From the gender equality viewpoint, life in the USA can be economically dismal. Within the OECD, the intergovernmental economic forum of 37 mostly rich countries, women’s average wages are 85 percent of those of men. In the USA, motherhood worsens that imbalance. In the OECD report The Pursuit of Gender Equality (Further reading), there’s a bar chart entitled “Graph 16.1—All OECD countries but one offer paid maternity leave and most provide paid paternity leave and/or paid parental leave.” That one country offering no paid leave is the USA. American newspapers, for example The Washington Post this past February (Further reading), decry that distinction.

Aside from being socially ignominious, the lack of parental leave economically disadvantages society. The woman who forsakes the workplace to have children may be obliged to take a less lucrative job upon returning to the labor force. The upshot then is a woman overqualified for her job. For the country and its working mothers as a whole, this leads to a wasteful underuse of women’s skills.
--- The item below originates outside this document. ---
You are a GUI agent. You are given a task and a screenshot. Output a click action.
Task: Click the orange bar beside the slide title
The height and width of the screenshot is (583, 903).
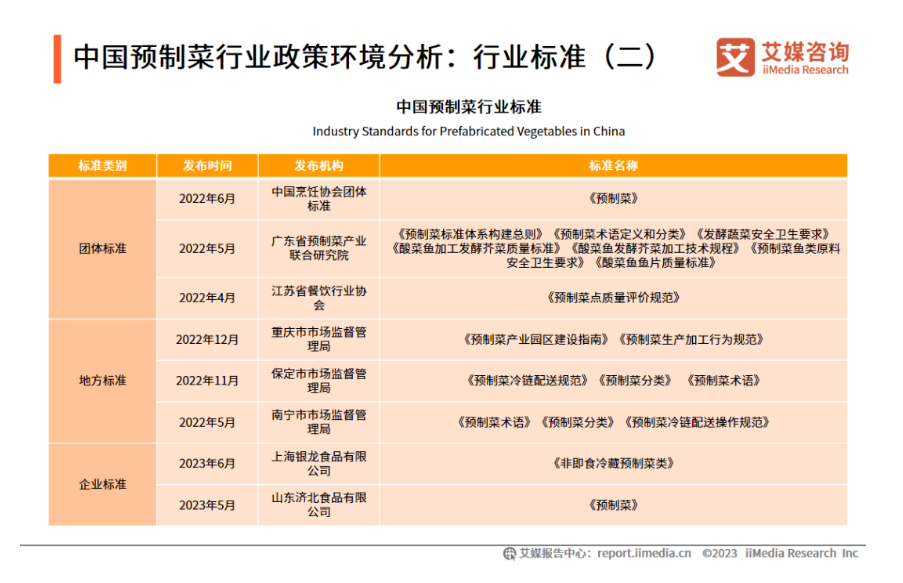(x=57, y=58)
The first step toward correcting the imbalance is for the USA to enact parental leave. Fortunately, Norway’s parental leave scheme is a proven template for that. Leave is one of the responsibilities of the Norwegian Labor and Welfare Administration, known as NAV, an acronym for its name in 2006 when Norway’s labor and welfare services were merged into Nye Arbeids og Velferdsetaten (New Labor and Welfare Agency).

The four baseline NAV documents on parental leave are available in English.

Information about NAV’s services and benefits is an overview of NAV services, benefits, and pensions: www.nav.no/en/Home/Benefits+and+services/Information+about+NAV+s+services+and+benefits.

Family related benefits is a succinct overview of NAV entitlements and duties: www.nav.no/en/Home/Benefits+and+services/Family+related+benefits.

Membership of the National Insurance Scheme sets forth the basic rules for eligibility for NAV services available to citizens and residents of Norway and of EU and EEA countries with which Norway has reciprocal agreements: www.nav.no/en/Home/Rules+and+regulations/Membership+of+the+National+Insurance+Scheme#chapter-6.

Parental benefit sets forth the basic requirements for parental benefits. The recipient(s) must have been employed in Norway for six of the 10 months before benefit payment starts and must have an annual income of at least half the National Insurance basic amount, now NOK 96,883. Both adoptions and births qualify for benefits. The key word is “parental,” as some leave is specified as paternal. The amount(s) paid are keyed to the average of the annual incomes reported on the previous three years’ tax returns: www.nav.no/en/Home/Benefits+and+services/Relatert+informasjon/parental-benefit.

Further reading:

The Pursuit of Gender Equality: An Uphill Battle, OECD, Oct. 4, 2017: dx.doi.org/10.1787/9789264281318-en.

“The world’s richest countries guarantee mothers more than a year of paid maternity leave. The U.S. guarantees them nothing,” by Christopher Ingraham, Washington Post, Feb. 5, 2018: www.washingtonpost.com/news/wonk/wp/2018/02/05/the-worlds-richest-countries-guarantee-mothers-more-than-a-year-of-paid-maternity-leave-the-u-s-guarantees-them-nothing/?utm_term=.cf7a79260f08.